Publiée par Katari Coco Bunko, textes de Naoya Hatakeyama et Akiko Otake
2022
Publication :
陸前高田市東日本大震災遺構 Memorial Ruins of 2011 Tohoku Earthquake in Rikuzentakata
Deux volumes publiés par AKAAKA Art Publishing, Tokyo, Japon
- NH
- J’ai pris ces photos pour des raisons personnelles, mais maintenant elles sont publiées. Ainsi, leur signification a changé après le tremblement de terre et le tsunami. Désormais, ce n’est plus seulement mon histoire, vous comprenez? Si le tremblement de terre et le tsunami n’avaient pas eu lieu, ces photos seraient restées dans une boîte et personne ne les aurait jamais vues. Mais parce qu’ils ont eu lieu, ces images se retrouvent à présent sur des pages de magazines, et elles ont soudainement acquis une nouvelle valeur.
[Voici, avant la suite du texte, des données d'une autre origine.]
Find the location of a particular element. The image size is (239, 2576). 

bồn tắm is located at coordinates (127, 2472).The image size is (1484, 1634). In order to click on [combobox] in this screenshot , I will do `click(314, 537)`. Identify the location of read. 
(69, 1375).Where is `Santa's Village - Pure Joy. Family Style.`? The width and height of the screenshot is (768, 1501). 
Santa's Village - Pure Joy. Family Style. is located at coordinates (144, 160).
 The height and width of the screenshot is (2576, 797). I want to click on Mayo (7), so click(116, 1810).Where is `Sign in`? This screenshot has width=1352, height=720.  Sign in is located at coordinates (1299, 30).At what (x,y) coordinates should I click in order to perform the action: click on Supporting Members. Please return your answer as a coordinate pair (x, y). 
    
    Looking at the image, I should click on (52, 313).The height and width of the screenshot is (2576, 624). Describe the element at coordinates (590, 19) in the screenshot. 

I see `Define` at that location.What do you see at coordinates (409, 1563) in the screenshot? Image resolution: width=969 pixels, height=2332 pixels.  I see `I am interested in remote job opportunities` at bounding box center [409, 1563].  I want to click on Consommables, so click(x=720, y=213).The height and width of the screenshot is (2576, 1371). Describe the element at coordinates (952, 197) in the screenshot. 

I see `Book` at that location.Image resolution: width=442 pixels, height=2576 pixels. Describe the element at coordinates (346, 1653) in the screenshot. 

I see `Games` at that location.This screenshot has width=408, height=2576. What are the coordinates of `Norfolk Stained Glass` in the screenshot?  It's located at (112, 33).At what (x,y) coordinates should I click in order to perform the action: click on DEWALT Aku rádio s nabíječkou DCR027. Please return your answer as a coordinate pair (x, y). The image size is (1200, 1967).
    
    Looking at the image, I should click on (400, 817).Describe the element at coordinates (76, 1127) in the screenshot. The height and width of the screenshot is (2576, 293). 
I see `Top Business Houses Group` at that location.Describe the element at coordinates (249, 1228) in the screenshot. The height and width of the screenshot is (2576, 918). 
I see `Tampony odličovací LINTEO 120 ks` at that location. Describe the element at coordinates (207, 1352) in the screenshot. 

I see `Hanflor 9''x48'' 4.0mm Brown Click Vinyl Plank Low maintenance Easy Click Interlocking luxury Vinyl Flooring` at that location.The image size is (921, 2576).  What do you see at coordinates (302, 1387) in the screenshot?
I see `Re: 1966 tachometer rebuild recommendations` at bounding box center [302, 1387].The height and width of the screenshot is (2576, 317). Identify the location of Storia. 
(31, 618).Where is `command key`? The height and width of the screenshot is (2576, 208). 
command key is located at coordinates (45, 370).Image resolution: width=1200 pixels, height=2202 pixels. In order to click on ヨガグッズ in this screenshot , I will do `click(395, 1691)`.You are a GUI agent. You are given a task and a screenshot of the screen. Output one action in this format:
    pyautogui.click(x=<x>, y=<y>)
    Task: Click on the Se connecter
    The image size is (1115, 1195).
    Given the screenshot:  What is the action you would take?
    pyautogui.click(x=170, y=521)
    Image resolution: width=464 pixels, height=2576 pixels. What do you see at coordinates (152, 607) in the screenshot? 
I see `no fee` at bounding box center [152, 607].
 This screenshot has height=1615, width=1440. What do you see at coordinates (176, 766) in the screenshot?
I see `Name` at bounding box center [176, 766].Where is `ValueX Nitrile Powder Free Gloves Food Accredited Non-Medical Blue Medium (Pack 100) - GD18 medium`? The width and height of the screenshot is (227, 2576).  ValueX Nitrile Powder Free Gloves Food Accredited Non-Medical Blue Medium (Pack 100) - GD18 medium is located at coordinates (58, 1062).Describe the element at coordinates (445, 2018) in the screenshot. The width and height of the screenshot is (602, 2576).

C’est impressionnant.
- BP
- Ceci signifie également qu’elles ne sont plus seulement pour vous, mais pour tout le monde. Si vous n’aviez inclus que des images prises après le tsunami, le projet aurait pu être considéré comme quelque chose de spectaculaire, ce qui, bien sûr, n’est pas le cas. En incluant ces instantanés pris avant le tsunami comme des lieux et des moments qui ont disparu et ne reviendront pas, vous insistez sur le fait que le livre n’est pas centré sur ce qui s’est passé, mais sur la façon dont les catastrophes sont vécues à un niveau personnel. Comment percevez-vous la juxtaposition des photographies prises avant et après la catastrophe?
- NH
- Le livre inclut un texte sur mon voyage de retour dans ma ville natale après la catastrophe. Je ne disposais d’aucune information, alors je m’y suis rendu à moto par un jour d’hiver. Je ne savais pas que ma mère était morte. Pendant mon voyage, j’ai écrit ce que je pensais, les images que j’avais en tête sur ce qui s’était passé et ce que j’avais trouvé. Je voulais opposer les photographies avant et après la catastrophe pour montrer ce fantasme d’un lieu qui n’existe plus. Ce paysage est perdu. J’ai inséré une page blanche pour diviser et contraster les deux catégories d’images. Mes souvenirs sont placés avant la page blanche, et les réalités que j’ai vues sous mes yeux se trouvent après.
- BP
- Ce projet a-t-il changé votre compréhension de la photographie, ou de ce qu’elle peut faire?
- NH
- Il y a des choses que les gens peuvent et ne peuvent pas faire, et la photographie permet de documenter cette réalité. On crée intentionnellement certaines photographies, et on en prend d’autres sans savoir qu’elles seront très importantes. Cette réception de Kesengawa et Rikuzentakata est quelque chose que je ne pouvais pas contrôler. Je n’ai pas conçu ce projet intentionnellement. Si l’art est une question de création, alors ce n’est pas une œuvre d’art.
- BP
- Peut-elle être une œuvre d’art pour les autres?
- NH
- C’est leur décision. C’est leur liberté.
- BP
- Mais préférez-vous que le public la perçoive comme un document?
- NH
- Je souhaite que les gens regardent les photos. C’est tout.
- SG
- Visuellement, votre travail a beaucoup de points communs avec le photojournalisme, mais il n’est pourtant pas photojournalistique.
- NH
- Non, car mon travail a été inspiré par mon expérience. Mes photographies peuvent partager un aspect visuel avec le photojournalisme, mais leur signification est différente. Le photojournaliste typique est capable de capturer un moment d’émotion. Je veux que l’on se concentre sur mes photos. C’est pourquoi je ne souhaite pas insister sur mon histoire. Quand on parle du tsunami, on fait référence à 2011. Mais cet événement a eu lieu il y a onze ans et j’ai continué à photographier la reconstruction et le rétablissement de mon quartier. Je crois que nous avons besoin de plus de temps pour réfléchir à ce qui s’est passé, il est donc important de ne pas trop insister sur le récit ou l’émotion.
- BP
- En tant que photographe, que pouvez-vous faire après cette longue expérience? Le projet a occupé une grande place dans votre vie pendant plus de onze ans.
- NH
- Je peux prendre une nouvelle photographie. Je peux commencer un nouveau projet, même s’il s’agit d’une seule image. C’est très important de continuer à prendre des photos.